Dust off the Dreamcast

I like to think of myself as having a little videogame archive. I have a PS1 and a medium sized collection of games, a Sega Dreamcast and a fairly comprehensive collection of the best software for that system (minus one or two things I either didn’t like or traded in along the way), a PS3 which is my current system, plus a PSP which I now hardly use and a DS Lite which is mostly used for Zookeeper and Sudoku!

The Dreamcast was the one where I really went in for getting my hands on everything worth playing on the console. I picked one up cheap in its dying days, and at the time games were also falling in price rapidly. The library of titles was such that you could own, and finish, pretty much everything worth owning and finishing in a reasonable amount of time so it seemed like a good aim and my own meaningless tribute to a system which fell between two generations of hardware.

But now, the time has come for me to say goodbye. Probably not to the unit itself – my machine is a bit flaky and has a habit of restarting itself mid-session. But to many of the games, yes. The secondary market has picked up to the extent that I should make a profit on quite a number of things I’m going to sell. To be honest, I could do with the shelf space. And it’s time to recognise that I am never going to play through Skies of Arcadia or Grandia II again, am I? So here are just a couple of the things shortly to appear on eBay:

Shenmue II. I’d say they don’t make them like this anymore, only Heavy Rain has just come out. Shenmue is a beautiful chore – a kung fu fairytale in which the story of a son’s quest to avenge the death of his father takes him from Yokohama in the first game (where he gets a job and drives a forklift truck on Christmas Day – CHRISTMAS DAY!), to Hong Kong and Kowloon in the second, (where he collects a lot of ornamental cigarette lighters. At least I did). Shenmue is largely responsible for bequeathing to the videogame industry the “Quick Time Event” or QTE, where a series of rapid button presses during what you thought was a cutscene save you from a horrible death, mostly. But don’t hold that against it. A singular experience played out in compressed time as if it it was a real day/night cycle, Shenmue is thoughtful, dull, exciting, mystical, violent, trivial, romantic, weird and yes it really can be all those things at the same time.

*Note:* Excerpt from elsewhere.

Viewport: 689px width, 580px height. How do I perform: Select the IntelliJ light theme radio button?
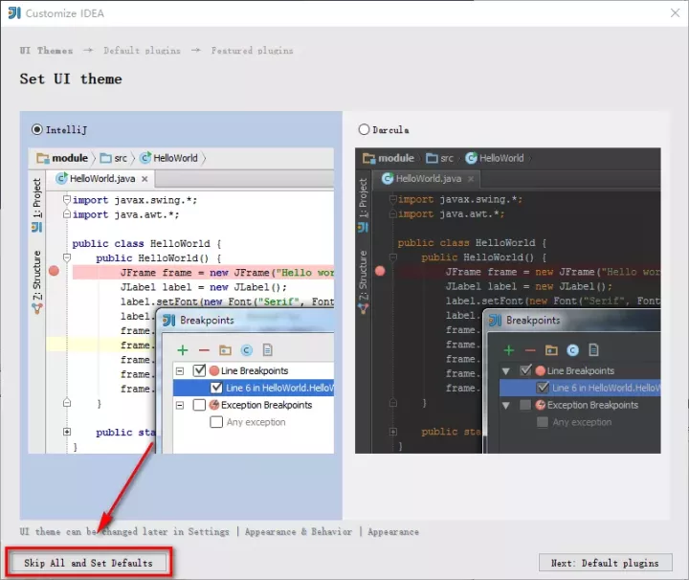coord(37,129)
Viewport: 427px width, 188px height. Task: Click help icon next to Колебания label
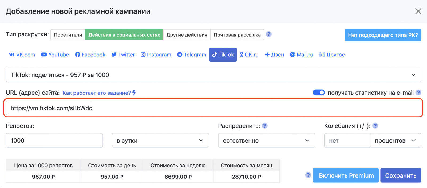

REZ. An awful lot of fuss is made about Rez, which would baffle most first-time players. It’s essentially a 3D wireframe shooter set to a trance soundtrack. The basic premise, if there is such a thing, is that you’re hacking through a computer’s security system to destroy the core – which turns out to be a lifeform. I can’t say much more than that without spoiling the thin story. But despite the superficiality and brevity, REZ endures. To the point at which I’m in two minds as to whether to ebay it or not. It’s hypnotic – the visuals and soundtrack build as you progress through each area and again, there’s nothing else quite like it. It’s influential, sought after and rightly so.

Gosh, this post has got a bit long. Essentially I’m mourning the passing of my favourite console of recent years – one where developers really pushed the boundaries of what was technically possible, and with it created some unique experiences. Sniff.